My thoughts are similar. It is so easy to let garbage into our kids' imaginations especially when we are so tired. It's work to police everything. But so necessary.

I usually just read your quick takes, so I'm glad you told us about this. It was a great dinner

Diana Dye said...

I've got a nearly 7 year old boy who I wish had more empathy. He's all about being funny and teasing and getting out of trouble. But I've been thinking a lot after reading this that I'm not very empathetic to him when I think he's over reacting and he probably thinks he's just reacting.
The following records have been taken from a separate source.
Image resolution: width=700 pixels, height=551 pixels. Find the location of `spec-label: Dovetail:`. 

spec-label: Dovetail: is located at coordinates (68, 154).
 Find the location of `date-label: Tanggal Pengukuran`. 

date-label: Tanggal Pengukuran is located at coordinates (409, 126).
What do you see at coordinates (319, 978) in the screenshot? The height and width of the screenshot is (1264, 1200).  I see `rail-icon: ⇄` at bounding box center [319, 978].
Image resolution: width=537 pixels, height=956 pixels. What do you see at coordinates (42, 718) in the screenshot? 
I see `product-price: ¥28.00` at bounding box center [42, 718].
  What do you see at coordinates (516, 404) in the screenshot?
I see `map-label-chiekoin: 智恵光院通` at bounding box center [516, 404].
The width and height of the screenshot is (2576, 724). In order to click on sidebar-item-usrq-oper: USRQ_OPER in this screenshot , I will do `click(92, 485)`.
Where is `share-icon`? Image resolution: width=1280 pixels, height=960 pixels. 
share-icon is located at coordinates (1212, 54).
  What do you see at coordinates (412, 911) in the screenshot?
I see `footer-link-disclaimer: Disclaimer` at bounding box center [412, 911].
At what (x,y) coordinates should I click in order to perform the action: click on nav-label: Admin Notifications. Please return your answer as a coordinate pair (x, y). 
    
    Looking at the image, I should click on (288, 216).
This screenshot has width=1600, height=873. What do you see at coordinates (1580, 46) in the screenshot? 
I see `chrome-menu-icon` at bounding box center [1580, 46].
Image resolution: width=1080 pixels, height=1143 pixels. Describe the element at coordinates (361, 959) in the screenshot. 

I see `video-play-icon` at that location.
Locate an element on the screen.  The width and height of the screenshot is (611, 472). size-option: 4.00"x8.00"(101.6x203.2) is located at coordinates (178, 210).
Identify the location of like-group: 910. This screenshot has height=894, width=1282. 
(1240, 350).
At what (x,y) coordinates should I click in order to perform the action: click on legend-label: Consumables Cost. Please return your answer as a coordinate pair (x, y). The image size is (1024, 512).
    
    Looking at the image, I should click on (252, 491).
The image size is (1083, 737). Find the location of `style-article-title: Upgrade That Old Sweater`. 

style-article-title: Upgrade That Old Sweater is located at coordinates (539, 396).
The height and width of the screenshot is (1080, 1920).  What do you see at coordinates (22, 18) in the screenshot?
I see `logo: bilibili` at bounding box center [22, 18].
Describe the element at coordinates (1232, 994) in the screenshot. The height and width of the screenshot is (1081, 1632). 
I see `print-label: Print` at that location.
I'm going to practice emphathizing better towards him; that's the only way to teach empathy.

AnneMarie said...

Oh my, that car game sounds a little freaky-when I was little and played a car computer game, it was all about rocket engines and special effects on a car, not actually about people getting getting crumpled.
I think part of this whole issue is that there is a definite struggle as parents figure out 1.) What IS masculinity/boyhood supposed to look like? and 2.) How do we exhibit that understanding in our lives? I find it rather disheartening that oftentimes, it seems like boys who dabble in more artsy-poetic-feeling oriented stuff are given derogatory labels, while the "manly boy" is upheld as being someone who thrives off of violence.

Kelly M. said...

My older kids and I have had similar conversations regarding 'fail videos' on YouTube. I grew up watching America's Funniest Home Videos, but now there's large reels of videos featuring absolutely awful things happening to people as comedy. I could see that watching these videos was making my kids view misfortune (and serious injury) as something only to laugh at, rather than sympathize with the person who may have been recorded without consent and now has to watch their 'fail' online forever. When we discussed violence in games, it seemed more clear cut, but these types of videos definitely forced me to more clearly articulate empathy.

PurpleSlob said...

Wow, Jenny, you hit it right on the nose. Why all these shootings happen is a huge fail by society. All the boys were bullied, and marginalized. Then, depression sets in.
And they are preconditioned to the violence. It all melds together. Plus, so many children do not grow up grounded in Jesus Christ!! That's the biggest factor, I think.
Good for you for policing the games, and deleting them. All parents should be aware of what their kids are watching, and doing.
When PP was only 3, I was appalled what her mom was letting her watch on "kid's cartoons". I would take it out of her hands and turn it off!
Too much screen time, especially video games actually alter their brains, in a bad way.